This conversation with Roshi Egyoku took place during my six weeks (Jan-Feb 2007) as an artist in residence at the Zen center of Los Angeles. A few times a week, we would sit down for a half hour chat to examine the relationship of Clowning and Zen.
Moshe: What is the clown doing here?
Egyoku: I think it is a great question, and I think that it is a question that we should keep raising actually. For one thing, I think that is the first question that arises. What is he doing here? What place does he have here?
M: Some people are still a little skeptical…
E: Yes it just challenges, what should we be doing here? What is Zen? What is spirituality? What is it really? This is why we have to take it out of the clothes, and the words. This is where we have to trust that we can really make it our own.
M: I really find the creative side of life akin to all this, because that is where it comes from. It comes from letting go.
this weekend, I was talking to my brother about a script he and his writing partner were writing (they are comedy screenwriters). His story was about how all week he couldn’t get around a problem in the script. This one part didn’t feel right, they felt stuck.
E: that is part of the process…
M: That’s what you said in the koan class and I shared with him your thoughts about being stuck. You said “you get used to that. OK here I am in this stuck place and just be there, accept it. Just know that you are going to be there, and that it will pass. That it is just part of the process.”
E: Yes it is wonderful.
M: My brother said something very interesting. He said, “we were going with this fix to the script, and I knew in my gut that it was wrong. I knew and I was upset all week. I knew that I wasn’t going with my gut feeling.
E: And we keep canceling it out. We cancel it out.
M: I think as an artist that is what you do; you go with your gut.

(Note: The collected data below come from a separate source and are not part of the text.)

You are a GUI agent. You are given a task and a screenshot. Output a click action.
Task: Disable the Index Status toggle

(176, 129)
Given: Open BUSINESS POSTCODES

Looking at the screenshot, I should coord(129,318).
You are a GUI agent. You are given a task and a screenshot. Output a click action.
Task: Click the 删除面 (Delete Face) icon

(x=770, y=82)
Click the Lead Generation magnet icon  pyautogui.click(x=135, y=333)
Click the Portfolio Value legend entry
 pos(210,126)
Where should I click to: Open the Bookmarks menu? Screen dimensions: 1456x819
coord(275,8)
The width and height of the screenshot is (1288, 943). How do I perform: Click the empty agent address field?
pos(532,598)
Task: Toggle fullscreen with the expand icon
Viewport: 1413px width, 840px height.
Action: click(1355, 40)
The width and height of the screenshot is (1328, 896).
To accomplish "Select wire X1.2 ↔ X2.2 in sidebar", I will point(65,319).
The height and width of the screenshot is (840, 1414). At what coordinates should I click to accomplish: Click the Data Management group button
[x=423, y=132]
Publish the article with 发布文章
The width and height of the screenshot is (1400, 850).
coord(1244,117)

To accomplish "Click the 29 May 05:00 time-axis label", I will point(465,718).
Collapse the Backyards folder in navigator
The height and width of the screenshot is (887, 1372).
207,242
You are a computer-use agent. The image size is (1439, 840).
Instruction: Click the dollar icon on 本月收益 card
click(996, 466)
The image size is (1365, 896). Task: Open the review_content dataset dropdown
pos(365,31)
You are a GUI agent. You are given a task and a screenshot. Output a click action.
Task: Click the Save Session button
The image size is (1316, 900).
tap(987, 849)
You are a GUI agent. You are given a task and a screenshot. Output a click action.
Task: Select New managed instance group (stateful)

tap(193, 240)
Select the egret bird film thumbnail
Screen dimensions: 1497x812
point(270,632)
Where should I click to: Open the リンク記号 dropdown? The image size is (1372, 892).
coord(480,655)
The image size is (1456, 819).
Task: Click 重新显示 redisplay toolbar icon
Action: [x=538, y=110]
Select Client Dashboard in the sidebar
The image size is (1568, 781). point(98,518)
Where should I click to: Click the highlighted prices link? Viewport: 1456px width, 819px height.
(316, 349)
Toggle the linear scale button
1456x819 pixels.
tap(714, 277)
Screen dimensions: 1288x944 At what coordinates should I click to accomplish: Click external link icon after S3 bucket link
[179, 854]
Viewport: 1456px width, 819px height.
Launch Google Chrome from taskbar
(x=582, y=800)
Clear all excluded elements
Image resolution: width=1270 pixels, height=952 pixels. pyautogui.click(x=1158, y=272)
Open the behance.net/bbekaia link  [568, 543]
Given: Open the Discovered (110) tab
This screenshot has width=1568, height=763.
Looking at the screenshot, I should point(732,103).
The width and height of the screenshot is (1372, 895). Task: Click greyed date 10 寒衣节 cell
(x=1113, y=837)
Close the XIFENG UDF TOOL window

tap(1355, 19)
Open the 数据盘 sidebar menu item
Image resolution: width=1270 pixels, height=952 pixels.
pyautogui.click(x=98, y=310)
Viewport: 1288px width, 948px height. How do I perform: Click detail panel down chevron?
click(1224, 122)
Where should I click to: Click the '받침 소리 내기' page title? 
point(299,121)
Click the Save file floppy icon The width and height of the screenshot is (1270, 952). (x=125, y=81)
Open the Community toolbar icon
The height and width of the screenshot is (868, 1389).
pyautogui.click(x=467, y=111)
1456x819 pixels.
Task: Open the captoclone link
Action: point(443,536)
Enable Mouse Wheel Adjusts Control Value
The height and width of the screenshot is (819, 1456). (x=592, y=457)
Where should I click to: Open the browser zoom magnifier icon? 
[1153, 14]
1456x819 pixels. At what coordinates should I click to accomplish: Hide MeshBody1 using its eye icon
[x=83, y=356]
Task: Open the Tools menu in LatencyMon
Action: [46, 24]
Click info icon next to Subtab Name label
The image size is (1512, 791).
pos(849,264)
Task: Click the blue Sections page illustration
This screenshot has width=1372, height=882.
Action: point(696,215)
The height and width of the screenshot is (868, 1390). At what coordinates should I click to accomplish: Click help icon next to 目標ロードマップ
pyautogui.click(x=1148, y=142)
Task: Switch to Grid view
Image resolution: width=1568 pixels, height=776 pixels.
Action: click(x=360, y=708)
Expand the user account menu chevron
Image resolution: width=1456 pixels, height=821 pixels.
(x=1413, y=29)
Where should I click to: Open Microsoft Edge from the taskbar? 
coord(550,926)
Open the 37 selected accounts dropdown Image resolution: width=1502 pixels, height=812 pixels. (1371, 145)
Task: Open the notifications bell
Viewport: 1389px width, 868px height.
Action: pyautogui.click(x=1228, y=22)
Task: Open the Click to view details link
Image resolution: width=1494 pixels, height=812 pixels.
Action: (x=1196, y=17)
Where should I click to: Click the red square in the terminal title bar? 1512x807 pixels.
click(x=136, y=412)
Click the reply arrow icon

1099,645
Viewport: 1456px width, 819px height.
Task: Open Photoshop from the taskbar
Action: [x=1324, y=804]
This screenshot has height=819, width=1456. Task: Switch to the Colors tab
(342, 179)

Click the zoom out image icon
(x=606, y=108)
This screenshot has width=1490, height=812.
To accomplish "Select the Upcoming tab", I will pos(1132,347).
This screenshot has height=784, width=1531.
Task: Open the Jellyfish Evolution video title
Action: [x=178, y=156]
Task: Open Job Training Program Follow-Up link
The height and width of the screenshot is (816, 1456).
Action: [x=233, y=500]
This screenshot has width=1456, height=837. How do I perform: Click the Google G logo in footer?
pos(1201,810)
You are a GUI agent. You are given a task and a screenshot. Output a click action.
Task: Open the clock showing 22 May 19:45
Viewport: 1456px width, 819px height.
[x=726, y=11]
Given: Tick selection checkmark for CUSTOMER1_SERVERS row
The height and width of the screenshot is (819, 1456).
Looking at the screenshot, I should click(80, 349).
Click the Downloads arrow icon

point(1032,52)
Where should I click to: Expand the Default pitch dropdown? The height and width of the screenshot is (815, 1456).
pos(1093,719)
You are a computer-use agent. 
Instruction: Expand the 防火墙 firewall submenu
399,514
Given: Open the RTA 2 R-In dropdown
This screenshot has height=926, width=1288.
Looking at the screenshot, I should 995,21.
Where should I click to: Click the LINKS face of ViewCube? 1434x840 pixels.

E: Well life is a great artwork. It is a creation. We kind of think that it is happening to us. But actually we are creating it every moment. It’s all our creation, karmically and otherwise. When you start to step into that way of seeing things, it becomes a whole different now.
M: Art is Zen in that way, isn’t it? It demands letting go of the thought process. One becomes so deeply concentrated in the art that everything else dissolves. Which is why for me the practice of clown is akin to Zen.
E: Yes, it is just another way to reinforce that way of being, that way of complete embodied presence. From a Zen perspective we would look at it that way. We have our forms, but there are other forms that could really get us to…I mean look at how hard it is for us to be a pillar (referring to the Koan workshop)
Post conversation notes:
Indeed in the koan workshop, at one point, we went around the oblong circle of some 40 participants in the dharma hall, and different participants stood up and physically embodied being a pillar. The koan is “Hide yourself in a pillar”, or sometimes they say “show me a pillar”.